(Stored items from a collection)
====

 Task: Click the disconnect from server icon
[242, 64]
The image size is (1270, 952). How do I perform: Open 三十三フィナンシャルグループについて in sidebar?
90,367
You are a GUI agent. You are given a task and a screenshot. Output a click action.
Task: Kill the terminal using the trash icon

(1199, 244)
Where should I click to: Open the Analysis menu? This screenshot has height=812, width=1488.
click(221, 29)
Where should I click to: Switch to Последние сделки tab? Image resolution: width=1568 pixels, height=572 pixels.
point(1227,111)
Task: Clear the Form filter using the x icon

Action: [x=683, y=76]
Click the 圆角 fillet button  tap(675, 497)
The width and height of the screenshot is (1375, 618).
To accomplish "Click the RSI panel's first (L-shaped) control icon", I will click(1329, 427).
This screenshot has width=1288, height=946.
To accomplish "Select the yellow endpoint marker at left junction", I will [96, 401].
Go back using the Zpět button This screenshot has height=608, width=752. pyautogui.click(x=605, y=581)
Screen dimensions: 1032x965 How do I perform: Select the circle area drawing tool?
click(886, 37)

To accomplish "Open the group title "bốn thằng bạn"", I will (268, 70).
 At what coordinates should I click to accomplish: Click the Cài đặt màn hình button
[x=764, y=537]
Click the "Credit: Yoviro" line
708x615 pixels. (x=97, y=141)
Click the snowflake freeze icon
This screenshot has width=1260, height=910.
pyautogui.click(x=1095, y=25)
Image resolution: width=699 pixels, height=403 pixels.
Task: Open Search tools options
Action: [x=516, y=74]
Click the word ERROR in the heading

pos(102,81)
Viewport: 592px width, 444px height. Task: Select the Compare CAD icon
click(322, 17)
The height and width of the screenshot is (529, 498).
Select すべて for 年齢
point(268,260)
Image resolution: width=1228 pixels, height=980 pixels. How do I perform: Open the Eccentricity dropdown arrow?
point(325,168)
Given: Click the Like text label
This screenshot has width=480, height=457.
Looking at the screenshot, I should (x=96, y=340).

====

Action item: Exactly as written, output all of the entries.

Answer below:
 Task: Click the disconnect from server icon
[242, 64]
The image size is (1270, 952). How do I perform: Open 三十三フィナンシャルグループについて in sidebar?
90,367
You are a GUI agent. You are given a task and a screenshot. Output a click action.
Task: Kill the terminal using the trash icon

(1199, 244)
Where should I click to: Open the Analysis menu? This screenshot has height=812, width=1488.
click(221, 29)
Where should I click to: Switch to Последние сделки tab? Image resolution: width=1568 pixels, height=572 pixels.
point(1227,111)
Task: Clear the Form filter using the x icon

Action: [x=683, y=76]
Click the 圆角 fillet button  tap(675, 497)
The width and height of the screenshot is (1375, 618).
To accomplish "Click the RSI panel's first (L-shaped) control icon", I will click(1329, 427).
This screenshot has width=1288, height=946.
To accomplish "Select the yellow endpoint marker at left junction", I will [96, 401].
Go back using the Zpět button This screenshot has height=608, width=752. pyautogui.click(x=605, y=581)
Screen dimensions: 1032x965 How do I perform: Select the circle area drawing tool?
click(886, 37)

To accomplish "Open the group title "bốn thằng bạn"", I will (268, 70).
 At what coordinates should I click to accomplish: Click the Cài đặt màn hình button
[x=764, y=537]
Click the "Credit: Yoviro" line
708x615 pixels. (x=97, y=141)
Click the snowflake freeze icon
This screenshot has width=1260, height=910.
pyautogui.click(x=1095, y=25)
Image resolution: width=699 pixels, height=403 pixels.
Task: Open Search tools options
Action: [x=516, y=74]
Click the word ERROR in the heading

pos(102,81)
Viewport: 592px width, 444px height. Task: Select the Compare CAD icon
click(322, 17)
The height and width of the screenshot is (529, 498).
Select すべて for 年齢
point(268,260)
Image resolution: width=1228 pixels, height=980 pixels. How do I perform: Open the Eccentricity dropdown arrow?
point(325,168)
Given: Click the Like text label
This screenshot has width=480, height=457.
Looking at the screenshot, I should (x=96, y=340).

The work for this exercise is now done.